Quando misuriamo il reddito del periodo intermedio sappiamo che esso è determinato da valori sia oggettivi che soggettivi. I valori oggettivi sono i costi sostenuti per l’acquisizione di fattori produttivi nel periodo e che sono stati misurati nel periodo con le uscite monetarie; i ricavi riguardanti operazioni che si sono svolte e concluse nel periodo. I valori soggettivi sono quelli frutto di stime e congetture, e sono valori relativi alle operazioni ancora in corso. I costi e i ricavi stimati riguardano i costi per l’acquisto di fattori produttivi, perlopiù a fecondità semplice, o ereditati dall’esercizio precedente o da rinviare all’esercizio successivo; i ricavi provenienti dal passato e quelli da rinviare al futuro, che riguardano operazioni non ancora concluse. La stima di questi valori non può essere immediatamente verificata perché collegata ad eventi futuri. I costi congetturati sono relativi ad investimenti in fattori produttivi a fecondità ripetuta e concorrono alla formazione del reddito con i loro prezzi d’uso, attraverso la ripartizione in più esercizi del loro costo. Mediante queste congetture si inserisce un grado di soggettività ben superiore rispetto alle stime, e questo valore che diamo non lo potremo mai verificare.

STRUTTURA DEL CAPITALE

Nel determinare il reddito d’esercizio contestualmente stiamo determinando anche il capitale netto di funzionamento attraverso la struttura del capitale.

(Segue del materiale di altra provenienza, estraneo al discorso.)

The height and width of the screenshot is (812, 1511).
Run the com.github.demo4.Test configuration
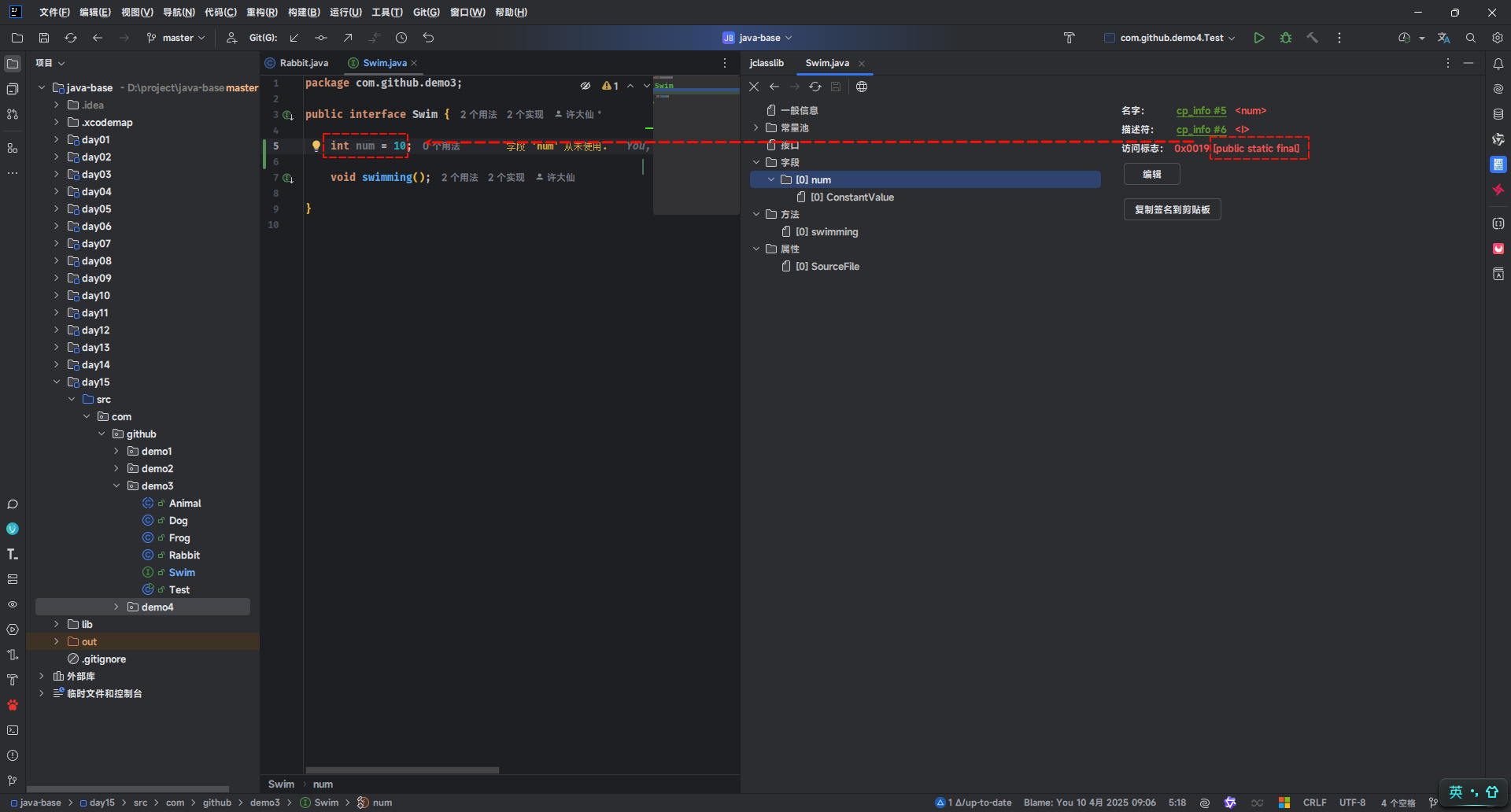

RFP e RFA sono i costi che vengono sospesi facendoli transitare nella struttura del capitale

CPF vengono rappresentati dai debiti presunti di funzionamento

L’insieme di fattori specifici e generici della produzione, a disposizione dell’azienda in qualunque istante della sua vita per lo svolgimento della gestione, rappresenta il capitale lordo aziendale. Se sottraiamo il totale dei debiti al capitale lordo, otteniamo il capitale netto aziendale. Quando si valutano gli elementi che compongono il capitale, dobbiamo considerare il vincolo di complementarità, che lega questi componenti. Significa che il valore del capitale non è dato dalla semplice somma dei singoli elementi, non è un semplice aggregato di valori, ma un sistema di valori, e quindi la valutazione del singolo elemento del sistema dipende dal suo possibile inserimento nel sistema produttivo. Il capitale iniziale, detto di costituzione, è rappresentato sia da risorse finanziarie che da beni strumentali messi a disposizione dell’azienda. Il capitale finale, detto di liquidazione, è composto da beni di natura monetaria (denaro, debiti, crediti) e da beni di natura economica (fattori produttivi), che però, quando l’organizzazione sarà dissolta e non saranno più collegati dal vincolo di complementarità, perché non saranno più inseriti in una combinazione produttiva, verranno ceduti sul mercato a prezzi di realizzo (quello che il mercato offre). Teoricamente potremmo desumere il reddito totale confrontando il capitale finale con quello iniziale. Tuttavia non ci sarebbe di nessuna utilità, in quanto dobbiamo determinare il reddito con 2 finalità: 1. Come strumento di controllo di gestione per valutare quale livello di economicità è stato raggiunto 2. Per valutare quanta parte di risorse autogenerate dalla gestione può essere utilizzata per remunerare il capitale di rischio, dopo aver effettuato i prelievi fiscali secondo le disposizioni vigenti. Queste 2 finalità possono essere soddisfatte solo misurando il reddito prodotto nel periodo intermedio, in modo da apportare eventuali modifiche alle politiche gestionali e poter redistribuire il reddito periodicamente come remunerazione del capitale di rischio.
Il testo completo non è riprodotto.